> **What you will do**:
Give the lines of the material below as a JSON list of strings, with one string per line and blank lines omitted. Leave the pictures out of the answer.

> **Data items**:
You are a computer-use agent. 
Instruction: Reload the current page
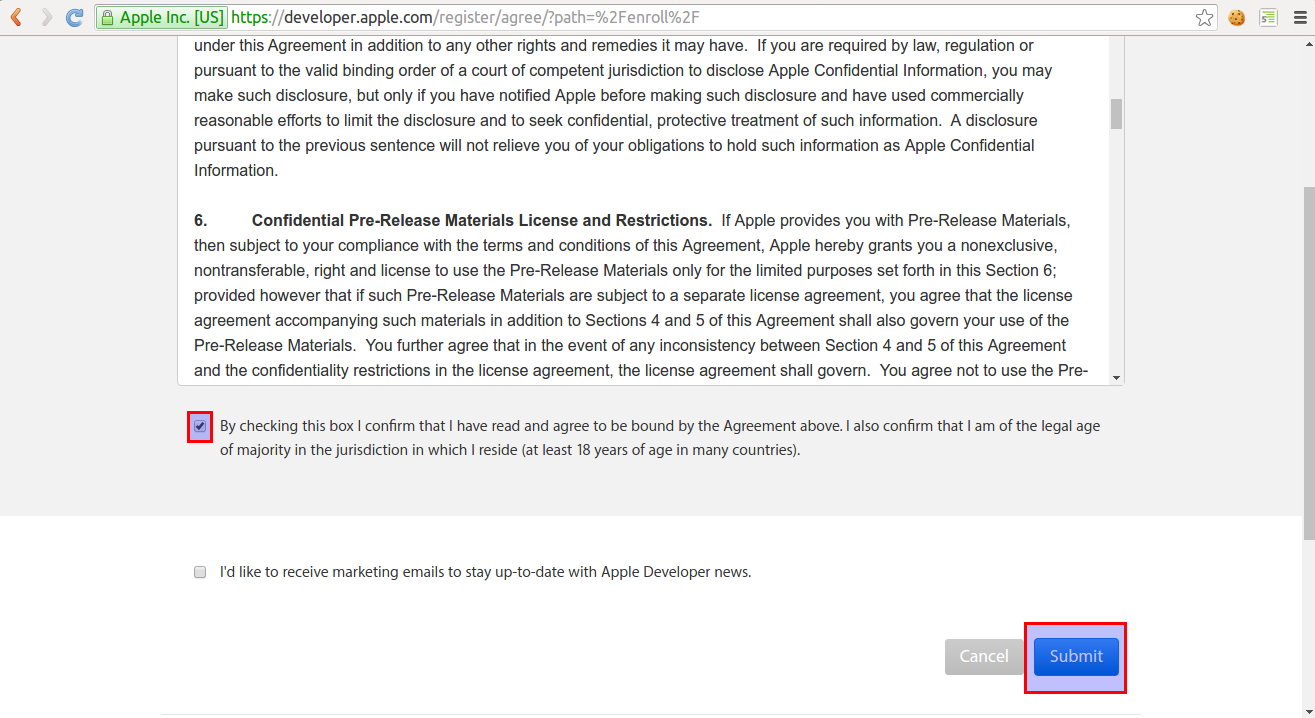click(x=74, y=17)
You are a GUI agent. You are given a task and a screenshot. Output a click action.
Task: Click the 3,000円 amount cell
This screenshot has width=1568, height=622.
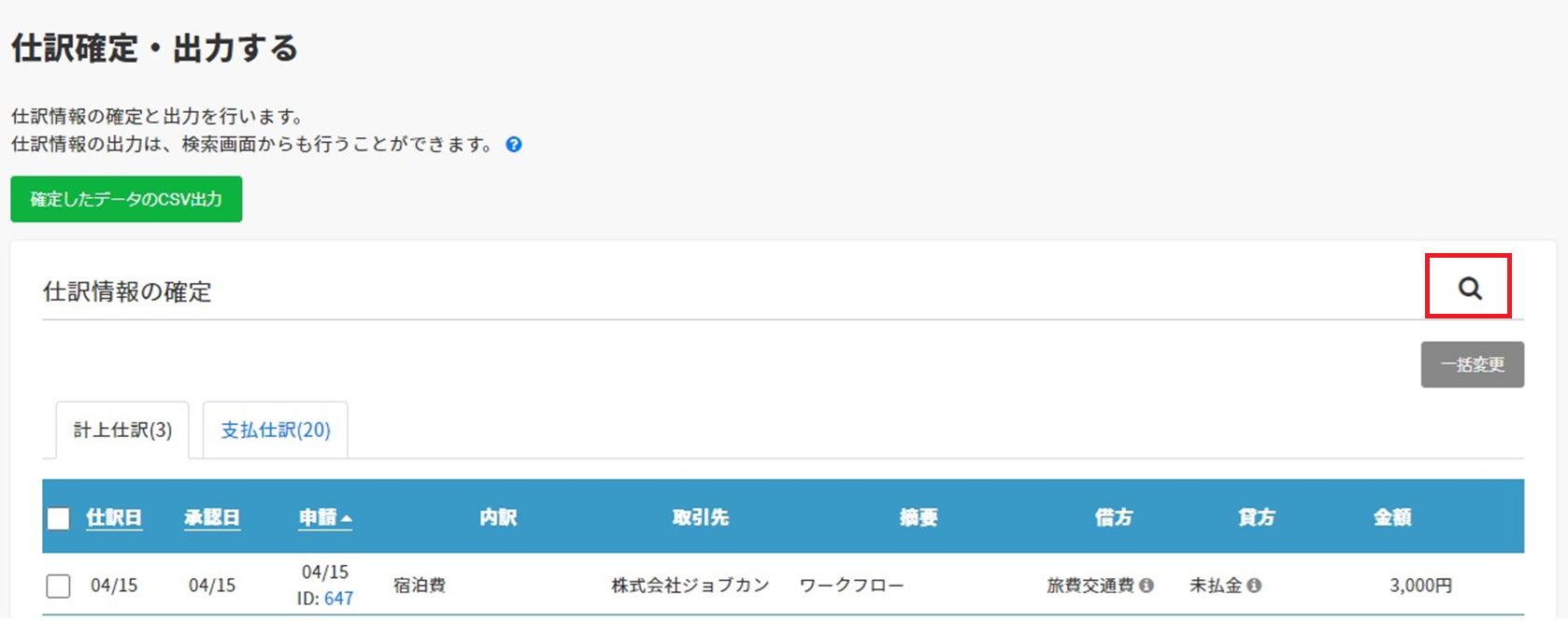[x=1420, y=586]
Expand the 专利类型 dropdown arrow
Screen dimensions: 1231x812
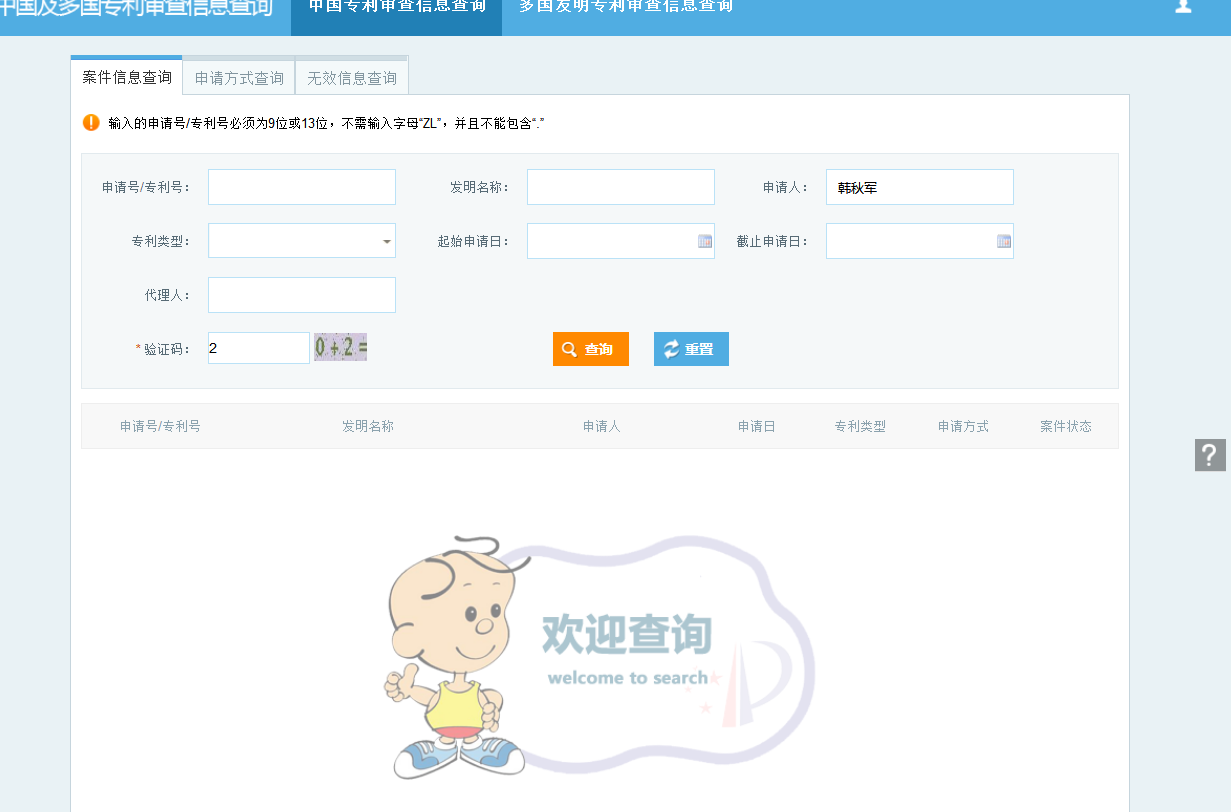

> **Exercise solution**:
[
  "You are a computer-use agent. ",
  "Instruction: Reload the current page",
  "click(x=74, y=17)",
  "You are a GUI agent. You are given a task and a screenshot. Output a click action.",
  "Task: Click the 3,000円 amount cell",
  "This screenshot has width=1568, height=622.",
  "[x=1420, y=586]",
  "Expand the 专利类型 dropdown arrow",
  "Screen dimensions: 1231x812"
]